Dataset entries:
- - - - -

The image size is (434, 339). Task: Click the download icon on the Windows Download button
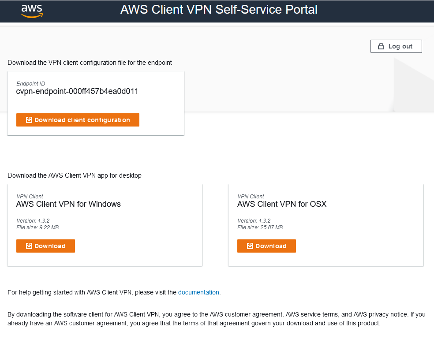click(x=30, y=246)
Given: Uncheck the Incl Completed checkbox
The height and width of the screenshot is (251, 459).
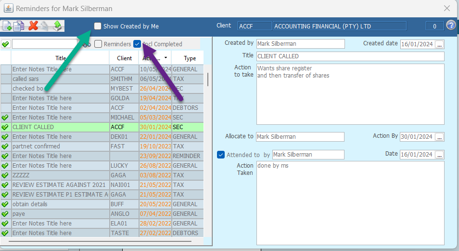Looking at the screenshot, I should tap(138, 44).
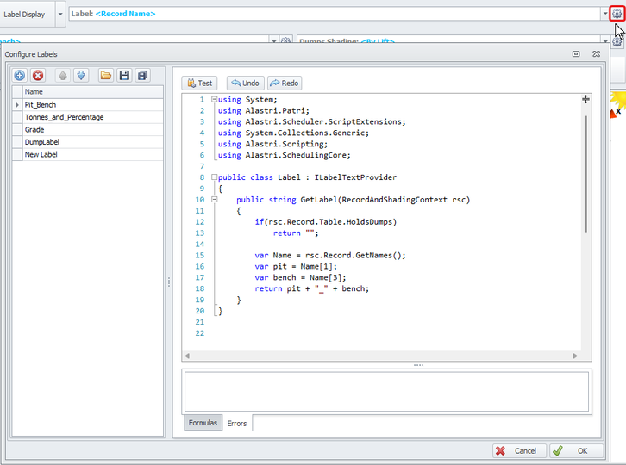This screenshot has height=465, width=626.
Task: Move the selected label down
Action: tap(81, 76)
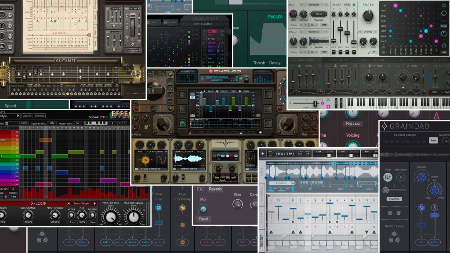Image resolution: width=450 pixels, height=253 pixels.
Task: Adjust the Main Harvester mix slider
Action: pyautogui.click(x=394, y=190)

- - - - -

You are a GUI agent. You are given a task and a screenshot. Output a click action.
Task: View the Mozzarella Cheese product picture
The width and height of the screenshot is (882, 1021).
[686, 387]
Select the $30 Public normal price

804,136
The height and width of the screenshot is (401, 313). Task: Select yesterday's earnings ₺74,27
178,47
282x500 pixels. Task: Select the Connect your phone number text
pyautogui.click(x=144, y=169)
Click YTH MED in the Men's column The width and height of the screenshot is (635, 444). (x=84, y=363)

- - - - -

▶ **Task goal**:
All that should be written out is the stretch of lines above between the one holding "You are a GUI" and the one holding "Click YTH MED", inclusive, exactly as given.

▶ **Task response**:
You are a GUI agent. You are given a task and a screenshot. Output a click action.
Task: View the Mozzarella Cheese product picture
The width and height of the screenshot is (882, 1021).
[686, 387]
Select the $30 Public normal price

804,136
The height and width of the screenshot is (401, 313). Task: Select yesterday's earnings ₺74,27
178,47
282x500 pixels. Task: Select the Connect your phone number text
pyautogui.click(x=144, y=169)
Click YTH MED in the Men's column The width and height of the screenshot is (635, 444). (x=84, y=363)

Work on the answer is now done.